There was gridlock in some cities in Northland and the Bay of Plenty as workers, students and residents fled.

Civil defence officials were on the ground to help people evacuate as authorities said tsunami waves could reach three metres above tide levels.

By 9am (AEDT), the National Emergency Management Agency had warned residents to expect coastal inundation on the west coast of the North Island from Cape Reinga to Ahipara and on a much longera area of the island’s east coast, from the Cape to Whangarei and Matata to Tolaga Bay, in the Bay of Plenty.

Great Barrier Island is also included in the warnings.

“Strong and unusual currents and unpredictable surges near the shore are expected in the following areas,” AEMA said.

“This means a threat to beach, harbour, estuary and small boat activities.”

  • See the latest NZ warnings here

The deputy leader of the main opposition National Party, Dr Shane Reti, told RNZ he could see the sea going out in Whangarei, on the east coast of Northland.

There were also multiple reports of streams, rivers and the ocean emptying out in the region.

The latest quake had a magnitude of 8.1 and struck the Kermadec Islands, north-east of New Zealand’s North Island.

It came shortly after a 7.4 magnitude earthquake in the same region.

Earlier, a large 7.2 magnitude earthquake struck about 900 kilometres away on the east of the North Island.

There were no reports of damage or casualties from the quakes.

Elsewhere, the Bureau of Meteorology confirmed a 64-centimetre wave had hit Norfolk Island on Friday morning.

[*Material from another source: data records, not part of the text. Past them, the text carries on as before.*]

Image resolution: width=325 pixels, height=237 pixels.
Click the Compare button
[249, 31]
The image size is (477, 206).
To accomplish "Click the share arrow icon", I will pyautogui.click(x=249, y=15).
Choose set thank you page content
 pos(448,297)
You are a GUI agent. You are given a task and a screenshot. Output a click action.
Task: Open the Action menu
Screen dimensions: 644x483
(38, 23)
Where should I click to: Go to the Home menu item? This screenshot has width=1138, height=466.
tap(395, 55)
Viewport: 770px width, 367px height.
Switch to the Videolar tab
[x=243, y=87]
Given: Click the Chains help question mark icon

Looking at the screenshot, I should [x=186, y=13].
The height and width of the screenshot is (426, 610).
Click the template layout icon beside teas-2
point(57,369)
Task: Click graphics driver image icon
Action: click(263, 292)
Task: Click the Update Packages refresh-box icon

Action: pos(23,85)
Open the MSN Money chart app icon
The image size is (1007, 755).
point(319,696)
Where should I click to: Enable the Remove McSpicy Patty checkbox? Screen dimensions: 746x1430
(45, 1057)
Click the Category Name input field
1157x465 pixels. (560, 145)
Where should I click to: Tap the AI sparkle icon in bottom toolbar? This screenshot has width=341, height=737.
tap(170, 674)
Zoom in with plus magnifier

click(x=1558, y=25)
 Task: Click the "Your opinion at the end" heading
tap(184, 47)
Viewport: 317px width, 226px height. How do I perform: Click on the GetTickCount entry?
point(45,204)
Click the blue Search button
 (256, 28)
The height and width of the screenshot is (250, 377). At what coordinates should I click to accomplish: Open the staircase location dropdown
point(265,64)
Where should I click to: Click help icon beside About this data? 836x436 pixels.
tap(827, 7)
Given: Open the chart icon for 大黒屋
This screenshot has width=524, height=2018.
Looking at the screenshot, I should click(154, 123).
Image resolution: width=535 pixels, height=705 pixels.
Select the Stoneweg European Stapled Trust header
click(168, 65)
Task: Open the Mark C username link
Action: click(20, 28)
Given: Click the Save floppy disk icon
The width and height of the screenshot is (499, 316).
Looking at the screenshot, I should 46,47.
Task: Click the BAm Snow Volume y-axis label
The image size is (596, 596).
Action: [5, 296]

Further tsunami waves were  possible, the weather bureau said.


A massive 7.4 magnitude earthquake has struck New Zealand just hours after a 7.3-magnitude quake was felt strongly off the east coast.

A tsunami warning has been issued, with the National Emergency Management Agency warning New Zealanders in coastal areas to brace for “strong and unusual currents and unpredictable surges at the shore”.

The US Geological Survey reported the magnitude 7.4 earthquake struck near the Kermadec Islands at 6.41am.

People living on the east coast in Northland, at the top of New Zealand, were warned to stay off beaches and out of the water following the Kermadec quake.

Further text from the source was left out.